As a person with type 1 diabetes, I’m usually the vulnerable person in my family. At home with my husband and two kids, if someone needs medical help, it’s usually me. Recently, however, my husband had a series of accidents all within a few months of each other. This opened my eyes to what it must feel like to live with someone who sometimes has to play the role of a caregiver. I learned just how challenging being on the other end of a diabetes partnership can be.
It doesn’t surprise me that I married someone very healthy. When I met my husband, there was a subconscious, invisible string that pulled me towards his strong physical condition. My husband says my strength and perseverance in the face of diabetes drew him to me. Since I often felt weak in my struggle with diabetes, I appreciated that he admired the way I coped.

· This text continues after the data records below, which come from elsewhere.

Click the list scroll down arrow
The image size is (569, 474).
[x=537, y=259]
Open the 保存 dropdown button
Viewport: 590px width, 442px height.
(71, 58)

Less than a year after we married, my husband and I had twins. We were stressed, exhausted, and entirely overwhelmed. I could barely manage my diabetes care while taking care of newborn twins. Getting through a single hour with normal blood sugar levels felt like a giant victory. So did getting a single hour of uninterrupted sleep. At that time, I couldn’t articulate what I wanted my husband to do for me. I was desperate for more diabetes support, but who has time to ask for that when you need to ask for help just so you can take a five minute shower? I didn’t want to add my needs to our joyous, but weary, situation. I didn’t want to be a burden, and I didn’t want my husband to feel like he had to help me all the time. When I did need immediate help because of a shaky low or a high that wiped me out, I wanted him to be happy to help, the way I imagined someone should feel if they were lucky enough to feel perfectly fine most of the time. Usually he was happy to help me, and like it or not, I counted on that help.
Then in the span of one year, my strong and healthy husband suffered several work injuries. He almost lost a finger, an eye, and badly strained his neck. All of a sudden, the tables had turned. I was the lucky one, the one who needed to be the “helper.” When my husband couldn’t do something, it affected me. When he was in a bad mood because of pain or immobility, it affected me. I felt frazzled as I juggled to take care of the twins, myself, and my husband. It didn’t take long to think “Oh, I’m in his shoes for a change.” It’s notable that when my husband hurt his eye and we thought he might lose it, my thoughts, at first, gravitated away from compassion and towards selfishness. I worried about how his injuries would affect me.
The extra tasks I had to take on because of my husband’s injuries made me that much more tired. I was frustrated when his mood changed quickly from happy go lucky to cranky. He was feeling the way I have often felt over the years because of my diabetes. He was angry, in pain, worried about money, upset about letting the kids down, and he needed my help. For the first time I understood just how much diabetes strains our daily lives. Being the partner of a person with diabetes takes its toll.
Since that accident filled year, I’ve spent more time managing my feelings about diabetes. I try to take responsibility for my actions and my feelings and deal with them in ways that don’t require me to involve others. I try to own my diabetes and let my husband figure out how he can support me, and how he can take care of himself when the stress from my diabetes is getting to him. The result so far has been that he replenishes his mental health and can then better support me when I need it.
After having swapped roles, we rarely take each other for granted, and we’ve developed strong compassion for one another. One night, not long after an injury, and while in a lot of pain, my husband blurted out, “I don’t know how you handle having diabetes all the time.”